» **Required action**
Every line from the top of the material through the line holding "大事紀 (37, 1927)" should be copied exactly, and only those lines.
BEGIN Supplied material
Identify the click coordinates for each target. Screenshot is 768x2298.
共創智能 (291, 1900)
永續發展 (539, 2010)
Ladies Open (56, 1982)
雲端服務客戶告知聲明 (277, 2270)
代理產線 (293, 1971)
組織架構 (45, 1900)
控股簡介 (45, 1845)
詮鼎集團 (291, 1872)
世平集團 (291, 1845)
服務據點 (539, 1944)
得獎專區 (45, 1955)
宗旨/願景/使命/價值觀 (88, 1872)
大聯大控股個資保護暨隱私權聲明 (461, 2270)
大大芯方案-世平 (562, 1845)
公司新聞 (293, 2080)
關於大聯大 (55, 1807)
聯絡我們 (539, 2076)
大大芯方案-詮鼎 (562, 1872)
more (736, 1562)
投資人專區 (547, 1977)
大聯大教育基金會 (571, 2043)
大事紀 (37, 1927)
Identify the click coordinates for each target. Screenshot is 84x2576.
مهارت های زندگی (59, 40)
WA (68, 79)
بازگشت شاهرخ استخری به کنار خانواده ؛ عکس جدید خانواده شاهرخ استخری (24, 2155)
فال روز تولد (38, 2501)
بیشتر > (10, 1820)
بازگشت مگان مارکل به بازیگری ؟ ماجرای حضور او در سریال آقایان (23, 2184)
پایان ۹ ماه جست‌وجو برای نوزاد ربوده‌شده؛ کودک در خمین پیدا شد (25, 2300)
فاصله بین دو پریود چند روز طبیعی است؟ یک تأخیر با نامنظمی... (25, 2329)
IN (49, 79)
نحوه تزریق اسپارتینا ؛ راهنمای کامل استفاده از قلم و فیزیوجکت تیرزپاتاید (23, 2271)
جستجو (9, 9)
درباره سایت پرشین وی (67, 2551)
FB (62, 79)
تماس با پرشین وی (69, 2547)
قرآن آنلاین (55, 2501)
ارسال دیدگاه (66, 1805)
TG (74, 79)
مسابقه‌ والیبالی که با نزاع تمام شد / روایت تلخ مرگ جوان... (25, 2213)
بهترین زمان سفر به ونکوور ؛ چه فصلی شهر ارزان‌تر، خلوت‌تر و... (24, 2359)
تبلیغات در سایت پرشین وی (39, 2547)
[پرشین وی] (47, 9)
END Supplied material
» **Exercise response**
Identify the click coordinates for each target. Screenshot is 768x2298.
共創智能 (291, 1900)
永續發展 (539, 2010)
Ladies Open (56, 1982)
雲端服務客戶告知聲明 (277, 2270)
代理產線 (293, 1971)
組織架構 (45, 1900)
控股簡介 (45, 1845)
詮鼎集團 (291, 1872)
世平集團 (291, 1845)
服務據點 (539, 1944)
得獎專區 (45, 1955)
宗旨/願景/使命/價值觀 (88, 1872)
大聯大控股個資保護暨隱私權聲明 (461, 2270)
大大芯方案-世平 (562, 1845)
公司新聞 (293, 2080)
關於大聯大 (55, 1807)
聯絡我們 (539, 2076)
大大芯方案-詮鼎 (562, 1872)
more (736, 1562)
投資人專區 (547, 1977)
大聯大教育基金會 (571, 2043)
大事紀 (37, 1927)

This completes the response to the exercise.